§ **INFORMATION GIVEN**
▼▼▼

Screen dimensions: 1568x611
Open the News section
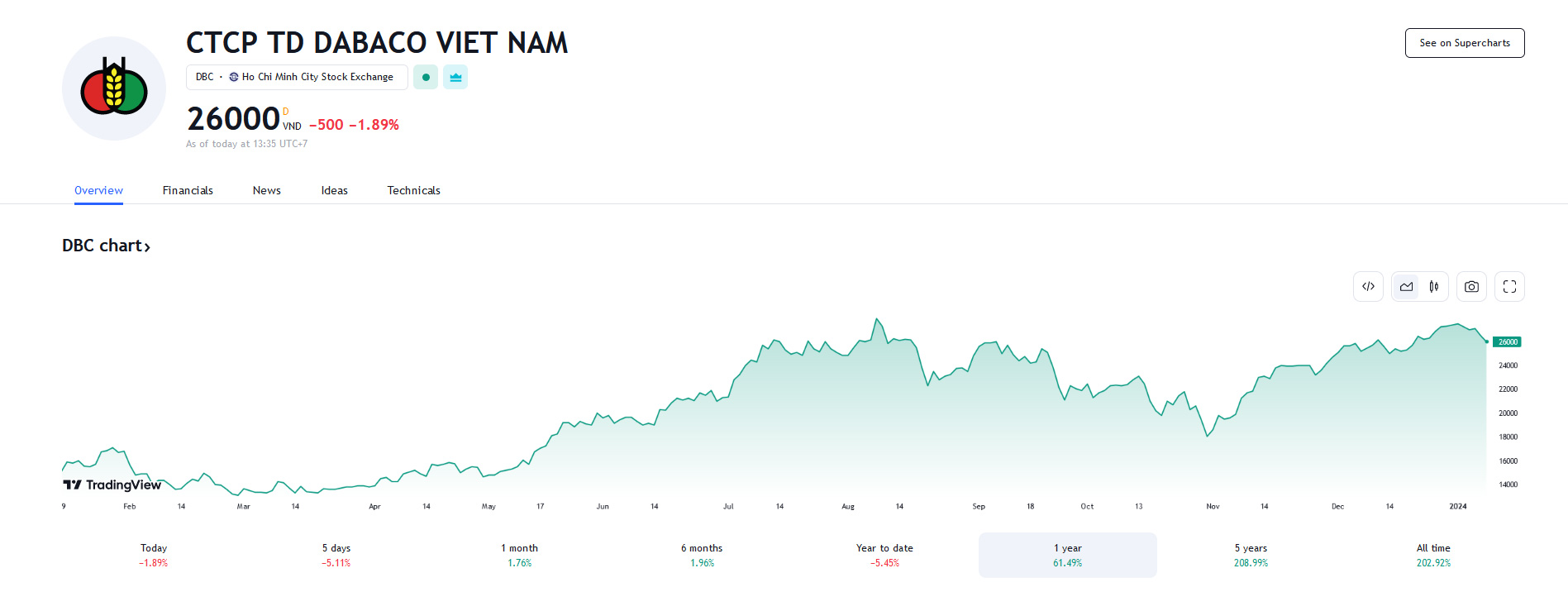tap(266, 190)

▲▲▲
▼▼▼

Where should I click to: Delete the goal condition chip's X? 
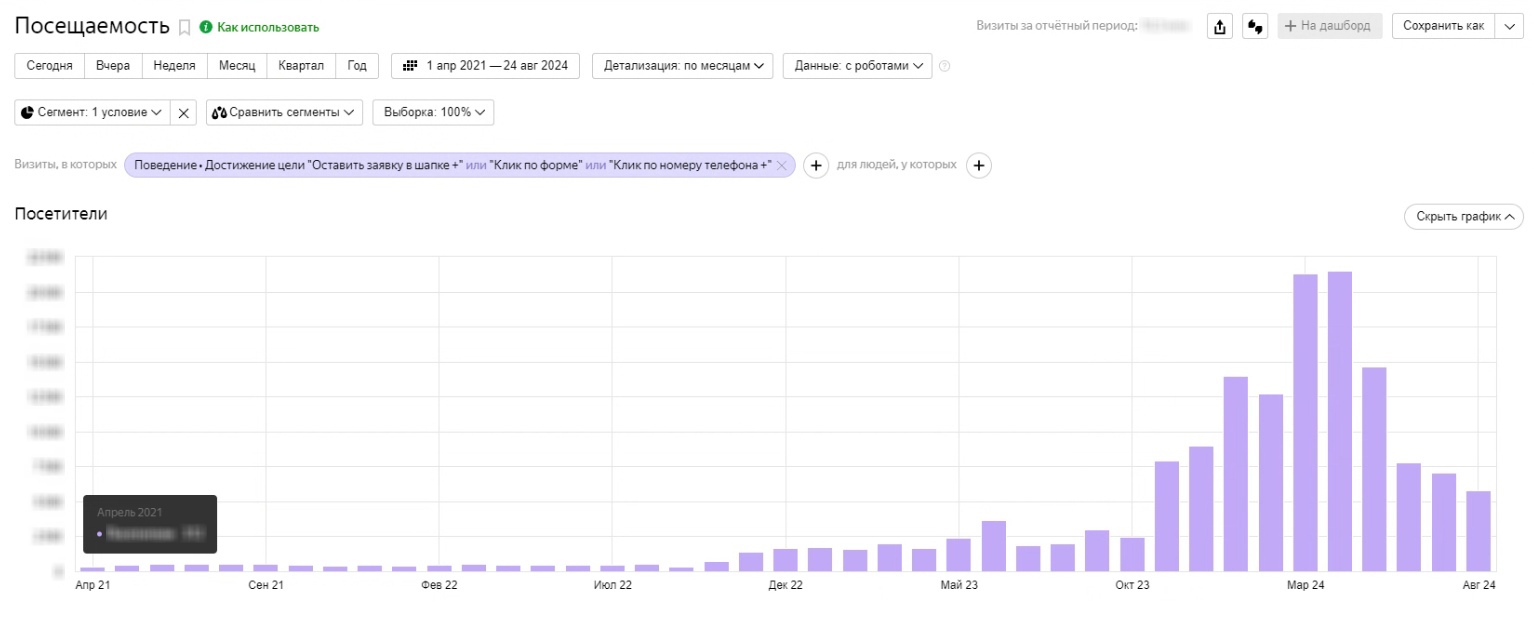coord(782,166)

▲▲▲

§ **DESCRIPTION OF THE TASK**
Rewrite the lines from the one with "Where should I" up to and including the one with "coord(782,166)", swapping "goal condition" for "filter" and keeping everything else unchanged. Leave the pictures out.

§ **THE RESPONSE**
Where should I click to: Delete the filter chip's X? 
coord(782,166)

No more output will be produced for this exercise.